El Museo de Ciencias Naturales celebra con una exposición el bicentenario del codescubridor de la selección natural

Alfred Russel Wallace, el genio olvidado a la sombra de Darwin

Retrato de Alfred Russel Wallace por Victor Evstatieff. | Cortesía del MNCN

La exposición Alfred Russel Wallace (1823-1913). Biogeografía y Evolución, abierta en el Museo Nacional de Ciencias Naturales de Madrid desde este viernes hasta el 1 de septiembre de 2024, recupera el legado de este científico excepcional.

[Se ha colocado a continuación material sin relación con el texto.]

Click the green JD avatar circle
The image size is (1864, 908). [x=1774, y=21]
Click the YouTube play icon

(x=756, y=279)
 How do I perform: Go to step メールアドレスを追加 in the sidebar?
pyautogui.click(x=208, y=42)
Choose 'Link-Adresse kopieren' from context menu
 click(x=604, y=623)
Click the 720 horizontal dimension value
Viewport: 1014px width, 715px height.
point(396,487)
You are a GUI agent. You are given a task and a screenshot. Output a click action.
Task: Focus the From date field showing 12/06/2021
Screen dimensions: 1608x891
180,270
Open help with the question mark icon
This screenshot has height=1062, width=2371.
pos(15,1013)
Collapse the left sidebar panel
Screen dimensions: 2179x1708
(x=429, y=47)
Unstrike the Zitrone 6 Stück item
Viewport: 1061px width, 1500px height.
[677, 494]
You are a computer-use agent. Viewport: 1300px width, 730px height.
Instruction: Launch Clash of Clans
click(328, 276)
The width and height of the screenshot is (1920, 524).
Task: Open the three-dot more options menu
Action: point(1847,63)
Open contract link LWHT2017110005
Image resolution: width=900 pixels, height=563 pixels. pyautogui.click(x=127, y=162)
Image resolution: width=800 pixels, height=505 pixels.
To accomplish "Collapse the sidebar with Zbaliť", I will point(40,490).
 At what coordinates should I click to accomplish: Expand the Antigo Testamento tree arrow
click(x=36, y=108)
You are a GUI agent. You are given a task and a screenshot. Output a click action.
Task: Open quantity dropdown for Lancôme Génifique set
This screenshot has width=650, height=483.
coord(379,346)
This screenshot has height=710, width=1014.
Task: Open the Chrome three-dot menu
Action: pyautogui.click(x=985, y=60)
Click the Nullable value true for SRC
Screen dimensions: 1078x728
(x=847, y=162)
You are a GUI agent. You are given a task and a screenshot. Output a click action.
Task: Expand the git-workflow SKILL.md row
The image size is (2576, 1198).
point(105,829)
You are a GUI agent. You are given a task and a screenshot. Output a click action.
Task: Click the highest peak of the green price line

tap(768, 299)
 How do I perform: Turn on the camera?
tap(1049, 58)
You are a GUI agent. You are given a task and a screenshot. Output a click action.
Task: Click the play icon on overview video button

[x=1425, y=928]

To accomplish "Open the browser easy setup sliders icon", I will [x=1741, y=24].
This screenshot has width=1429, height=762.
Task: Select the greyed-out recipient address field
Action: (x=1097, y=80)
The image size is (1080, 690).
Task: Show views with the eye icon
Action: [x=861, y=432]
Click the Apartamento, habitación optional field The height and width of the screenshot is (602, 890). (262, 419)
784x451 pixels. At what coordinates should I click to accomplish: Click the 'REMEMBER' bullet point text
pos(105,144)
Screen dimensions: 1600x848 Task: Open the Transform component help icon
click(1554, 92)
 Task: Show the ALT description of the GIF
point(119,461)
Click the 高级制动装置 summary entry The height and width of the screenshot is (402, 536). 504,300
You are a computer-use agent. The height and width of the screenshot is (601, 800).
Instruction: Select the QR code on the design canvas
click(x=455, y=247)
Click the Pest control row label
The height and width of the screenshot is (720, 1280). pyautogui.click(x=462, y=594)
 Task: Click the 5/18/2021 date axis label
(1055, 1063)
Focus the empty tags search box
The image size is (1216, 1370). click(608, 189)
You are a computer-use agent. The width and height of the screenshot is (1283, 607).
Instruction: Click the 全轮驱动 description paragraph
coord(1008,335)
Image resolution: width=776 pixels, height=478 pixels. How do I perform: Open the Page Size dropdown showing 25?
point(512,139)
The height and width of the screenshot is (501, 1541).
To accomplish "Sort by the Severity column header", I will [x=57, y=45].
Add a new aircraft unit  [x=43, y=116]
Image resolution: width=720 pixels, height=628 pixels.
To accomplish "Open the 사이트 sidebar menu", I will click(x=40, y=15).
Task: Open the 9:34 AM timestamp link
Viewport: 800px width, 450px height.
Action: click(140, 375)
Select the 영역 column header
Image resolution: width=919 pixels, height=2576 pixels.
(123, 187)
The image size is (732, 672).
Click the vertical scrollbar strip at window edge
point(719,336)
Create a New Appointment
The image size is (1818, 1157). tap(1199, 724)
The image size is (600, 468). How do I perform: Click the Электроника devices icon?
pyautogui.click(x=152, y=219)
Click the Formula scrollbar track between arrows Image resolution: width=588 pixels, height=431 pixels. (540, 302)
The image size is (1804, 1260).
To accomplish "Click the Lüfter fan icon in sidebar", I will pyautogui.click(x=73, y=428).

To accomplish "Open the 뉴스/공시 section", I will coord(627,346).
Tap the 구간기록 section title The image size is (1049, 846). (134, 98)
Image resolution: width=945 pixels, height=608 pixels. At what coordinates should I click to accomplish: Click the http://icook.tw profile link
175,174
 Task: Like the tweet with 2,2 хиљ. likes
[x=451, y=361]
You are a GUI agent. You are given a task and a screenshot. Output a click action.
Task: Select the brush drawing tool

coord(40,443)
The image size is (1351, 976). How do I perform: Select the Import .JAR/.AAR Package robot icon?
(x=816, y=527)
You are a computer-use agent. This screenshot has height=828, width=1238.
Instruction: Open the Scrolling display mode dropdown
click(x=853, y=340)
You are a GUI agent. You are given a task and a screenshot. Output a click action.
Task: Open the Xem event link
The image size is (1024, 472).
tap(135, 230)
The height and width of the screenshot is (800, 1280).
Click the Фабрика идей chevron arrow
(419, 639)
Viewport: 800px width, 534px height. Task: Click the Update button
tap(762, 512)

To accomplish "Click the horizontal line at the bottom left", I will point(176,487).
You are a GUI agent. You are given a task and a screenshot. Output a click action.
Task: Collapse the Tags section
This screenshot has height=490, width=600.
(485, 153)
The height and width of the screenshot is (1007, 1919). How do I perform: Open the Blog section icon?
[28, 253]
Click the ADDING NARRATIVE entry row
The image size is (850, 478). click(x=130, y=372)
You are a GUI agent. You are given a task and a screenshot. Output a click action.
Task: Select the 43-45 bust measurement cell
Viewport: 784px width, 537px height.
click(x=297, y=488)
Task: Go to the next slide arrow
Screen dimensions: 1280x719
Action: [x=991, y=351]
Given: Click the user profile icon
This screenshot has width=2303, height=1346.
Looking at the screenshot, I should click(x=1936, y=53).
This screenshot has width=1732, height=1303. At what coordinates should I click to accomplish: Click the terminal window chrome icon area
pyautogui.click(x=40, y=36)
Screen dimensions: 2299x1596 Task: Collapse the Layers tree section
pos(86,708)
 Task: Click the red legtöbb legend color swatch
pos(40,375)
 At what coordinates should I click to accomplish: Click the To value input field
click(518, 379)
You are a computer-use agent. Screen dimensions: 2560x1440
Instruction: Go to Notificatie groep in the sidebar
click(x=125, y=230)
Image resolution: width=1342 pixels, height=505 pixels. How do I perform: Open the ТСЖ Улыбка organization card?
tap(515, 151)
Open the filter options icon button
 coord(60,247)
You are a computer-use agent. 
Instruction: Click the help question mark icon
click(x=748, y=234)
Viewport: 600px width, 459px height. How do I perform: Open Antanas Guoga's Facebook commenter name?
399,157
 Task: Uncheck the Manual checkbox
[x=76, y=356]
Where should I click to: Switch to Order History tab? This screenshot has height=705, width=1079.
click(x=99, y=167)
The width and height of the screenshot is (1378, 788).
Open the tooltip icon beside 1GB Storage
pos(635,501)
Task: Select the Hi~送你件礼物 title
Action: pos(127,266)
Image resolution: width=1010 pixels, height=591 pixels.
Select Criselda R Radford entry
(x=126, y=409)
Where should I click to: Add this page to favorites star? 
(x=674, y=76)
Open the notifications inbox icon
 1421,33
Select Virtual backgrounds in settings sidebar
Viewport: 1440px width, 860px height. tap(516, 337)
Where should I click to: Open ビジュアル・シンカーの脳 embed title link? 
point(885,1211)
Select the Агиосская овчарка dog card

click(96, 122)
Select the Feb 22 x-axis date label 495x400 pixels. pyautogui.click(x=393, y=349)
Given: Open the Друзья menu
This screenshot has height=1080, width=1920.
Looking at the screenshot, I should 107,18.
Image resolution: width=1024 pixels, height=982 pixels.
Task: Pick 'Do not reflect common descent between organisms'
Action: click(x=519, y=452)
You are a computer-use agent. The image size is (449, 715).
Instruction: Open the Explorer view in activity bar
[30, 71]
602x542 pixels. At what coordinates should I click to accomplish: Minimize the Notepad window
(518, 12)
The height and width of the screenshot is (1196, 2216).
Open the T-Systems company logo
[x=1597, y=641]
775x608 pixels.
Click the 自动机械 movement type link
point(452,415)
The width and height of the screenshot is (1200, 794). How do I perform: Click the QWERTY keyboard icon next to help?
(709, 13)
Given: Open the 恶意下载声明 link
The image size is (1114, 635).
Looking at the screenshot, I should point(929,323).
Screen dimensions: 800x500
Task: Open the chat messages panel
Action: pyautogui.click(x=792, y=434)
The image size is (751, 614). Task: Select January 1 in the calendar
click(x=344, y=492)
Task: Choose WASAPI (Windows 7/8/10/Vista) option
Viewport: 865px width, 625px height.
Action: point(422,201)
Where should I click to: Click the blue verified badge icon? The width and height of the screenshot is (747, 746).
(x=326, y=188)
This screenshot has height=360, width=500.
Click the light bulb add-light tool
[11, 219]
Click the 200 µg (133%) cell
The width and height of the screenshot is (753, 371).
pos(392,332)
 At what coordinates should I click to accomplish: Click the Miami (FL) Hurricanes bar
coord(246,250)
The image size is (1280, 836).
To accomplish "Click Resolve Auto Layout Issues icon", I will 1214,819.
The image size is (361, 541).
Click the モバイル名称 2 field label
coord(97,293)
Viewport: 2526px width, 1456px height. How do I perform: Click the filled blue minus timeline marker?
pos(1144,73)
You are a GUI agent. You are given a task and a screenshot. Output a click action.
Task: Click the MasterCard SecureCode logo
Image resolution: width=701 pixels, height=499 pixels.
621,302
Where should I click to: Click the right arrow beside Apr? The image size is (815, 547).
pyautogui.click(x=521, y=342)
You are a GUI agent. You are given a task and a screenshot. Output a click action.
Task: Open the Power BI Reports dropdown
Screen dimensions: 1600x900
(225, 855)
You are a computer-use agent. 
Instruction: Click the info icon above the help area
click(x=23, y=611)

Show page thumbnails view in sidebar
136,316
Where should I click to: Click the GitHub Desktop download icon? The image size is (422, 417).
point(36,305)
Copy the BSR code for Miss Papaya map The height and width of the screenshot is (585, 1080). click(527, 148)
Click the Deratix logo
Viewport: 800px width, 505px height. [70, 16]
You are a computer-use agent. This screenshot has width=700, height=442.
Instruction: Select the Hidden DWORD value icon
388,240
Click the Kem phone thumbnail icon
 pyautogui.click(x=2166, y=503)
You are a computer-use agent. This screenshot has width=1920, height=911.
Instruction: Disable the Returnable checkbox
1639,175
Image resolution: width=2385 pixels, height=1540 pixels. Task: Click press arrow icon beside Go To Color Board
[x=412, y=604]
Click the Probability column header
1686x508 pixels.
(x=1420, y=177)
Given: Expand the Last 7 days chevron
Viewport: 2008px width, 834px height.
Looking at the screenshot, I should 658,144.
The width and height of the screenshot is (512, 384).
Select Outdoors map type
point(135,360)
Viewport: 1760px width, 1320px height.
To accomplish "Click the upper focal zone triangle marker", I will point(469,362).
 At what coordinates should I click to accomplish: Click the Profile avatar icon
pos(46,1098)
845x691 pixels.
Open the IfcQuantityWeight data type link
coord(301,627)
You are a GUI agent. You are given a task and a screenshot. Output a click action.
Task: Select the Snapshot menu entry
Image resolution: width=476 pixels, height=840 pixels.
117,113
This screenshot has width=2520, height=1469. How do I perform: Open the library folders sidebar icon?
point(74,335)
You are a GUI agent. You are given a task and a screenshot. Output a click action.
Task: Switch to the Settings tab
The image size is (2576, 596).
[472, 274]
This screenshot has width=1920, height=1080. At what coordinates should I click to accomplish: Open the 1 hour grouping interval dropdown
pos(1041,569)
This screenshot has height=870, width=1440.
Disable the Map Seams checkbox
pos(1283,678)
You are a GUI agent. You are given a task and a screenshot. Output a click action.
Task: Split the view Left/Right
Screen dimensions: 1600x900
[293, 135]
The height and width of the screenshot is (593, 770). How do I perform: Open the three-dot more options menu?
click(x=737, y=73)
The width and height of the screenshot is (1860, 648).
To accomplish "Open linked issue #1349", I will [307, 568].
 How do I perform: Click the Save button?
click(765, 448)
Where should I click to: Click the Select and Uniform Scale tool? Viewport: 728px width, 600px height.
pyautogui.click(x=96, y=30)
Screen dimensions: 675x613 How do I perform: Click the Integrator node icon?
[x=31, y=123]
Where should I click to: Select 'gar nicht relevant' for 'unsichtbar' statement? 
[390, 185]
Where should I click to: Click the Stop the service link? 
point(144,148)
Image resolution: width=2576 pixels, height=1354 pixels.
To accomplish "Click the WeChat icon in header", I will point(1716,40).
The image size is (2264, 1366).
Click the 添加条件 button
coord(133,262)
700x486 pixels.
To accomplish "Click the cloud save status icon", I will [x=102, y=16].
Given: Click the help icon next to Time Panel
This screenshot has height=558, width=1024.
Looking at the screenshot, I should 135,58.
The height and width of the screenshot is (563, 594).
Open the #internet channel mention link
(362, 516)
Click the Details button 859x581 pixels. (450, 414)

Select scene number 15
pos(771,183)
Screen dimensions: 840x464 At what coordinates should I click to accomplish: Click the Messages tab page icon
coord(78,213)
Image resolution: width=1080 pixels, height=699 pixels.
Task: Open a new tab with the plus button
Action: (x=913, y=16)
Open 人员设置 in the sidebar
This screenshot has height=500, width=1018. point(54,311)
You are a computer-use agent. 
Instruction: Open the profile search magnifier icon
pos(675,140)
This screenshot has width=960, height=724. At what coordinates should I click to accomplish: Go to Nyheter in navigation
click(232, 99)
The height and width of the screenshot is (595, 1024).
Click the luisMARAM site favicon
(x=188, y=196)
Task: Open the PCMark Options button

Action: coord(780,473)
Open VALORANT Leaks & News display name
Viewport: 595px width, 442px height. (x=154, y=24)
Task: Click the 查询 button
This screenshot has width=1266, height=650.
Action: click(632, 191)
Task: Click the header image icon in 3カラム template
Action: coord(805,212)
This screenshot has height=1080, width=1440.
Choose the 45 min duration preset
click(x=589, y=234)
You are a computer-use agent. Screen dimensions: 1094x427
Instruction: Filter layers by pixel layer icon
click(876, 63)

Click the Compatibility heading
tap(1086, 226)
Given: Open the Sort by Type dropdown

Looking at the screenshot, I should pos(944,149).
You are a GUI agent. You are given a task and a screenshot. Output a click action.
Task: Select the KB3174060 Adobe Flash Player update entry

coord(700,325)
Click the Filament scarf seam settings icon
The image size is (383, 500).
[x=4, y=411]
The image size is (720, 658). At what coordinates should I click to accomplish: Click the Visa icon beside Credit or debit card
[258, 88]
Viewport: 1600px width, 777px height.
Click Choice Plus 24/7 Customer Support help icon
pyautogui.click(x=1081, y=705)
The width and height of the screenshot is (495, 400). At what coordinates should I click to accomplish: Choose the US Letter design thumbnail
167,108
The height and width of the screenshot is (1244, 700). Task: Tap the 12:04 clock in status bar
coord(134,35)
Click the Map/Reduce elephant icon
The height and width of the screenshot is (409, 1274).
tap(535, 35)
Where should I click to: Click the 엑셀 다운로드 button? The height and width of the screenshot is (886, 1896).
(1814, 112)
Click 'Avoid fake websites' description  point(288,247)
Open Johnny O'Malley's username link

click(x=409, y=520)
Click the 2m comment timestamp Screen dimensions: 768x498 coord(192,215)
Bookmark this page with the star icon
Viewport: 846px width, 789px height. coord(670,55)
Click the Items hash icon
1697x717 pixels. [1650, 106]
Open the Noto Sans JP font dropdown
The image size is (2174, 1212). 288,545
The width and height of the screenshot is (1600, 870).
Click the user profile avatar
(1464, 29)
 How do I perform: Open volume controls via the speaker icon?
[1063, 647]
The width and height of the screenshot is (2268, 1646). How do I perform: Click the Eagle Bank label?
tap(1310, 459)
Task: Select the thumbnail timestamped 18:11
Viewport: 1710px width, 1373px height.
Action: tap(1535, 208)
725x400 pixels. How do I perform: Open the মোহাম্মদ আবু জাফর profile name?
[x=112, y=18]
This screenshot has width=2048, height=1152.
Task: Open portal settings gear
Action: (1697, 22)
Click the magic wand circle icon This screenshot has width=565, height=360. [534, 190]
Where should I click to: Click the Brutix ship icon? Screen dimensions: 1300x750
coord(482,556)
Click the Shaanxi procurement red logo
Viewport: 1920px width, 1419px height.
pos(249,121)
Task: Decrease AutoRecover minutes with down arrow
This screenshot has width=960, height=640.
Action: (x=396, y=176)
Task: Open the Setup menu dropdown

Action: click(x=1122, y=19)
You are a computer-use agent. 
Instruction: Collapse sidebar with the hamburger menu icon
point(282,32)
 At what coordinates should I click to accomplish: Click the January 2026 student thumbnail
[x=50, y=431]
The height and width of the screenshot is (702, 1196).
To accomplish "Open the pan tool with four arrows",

La muestra reúne cartas, láminas, libros, especímenes originales obtenidos por Wallace y piezas procedentes del Museo Nacional de Antropología, el Real Jardín Botánico y el Museo de Historia Natural de la Universidad de Oxford.  

Soraya Peña de Camus, comisaria de la exposición, destaca en qué medida las de Darwin y Wallace son vidas paralelas: «Su relación fue siempre de amistad y reconocimiento mutuo. De hecho, en 1889 Wallace tituló Darwinism el libro en el que revisa y actualiza su pensamiento evolutivo. Además, también le dedicó a Darwin su gran obra El archipiélago malayo».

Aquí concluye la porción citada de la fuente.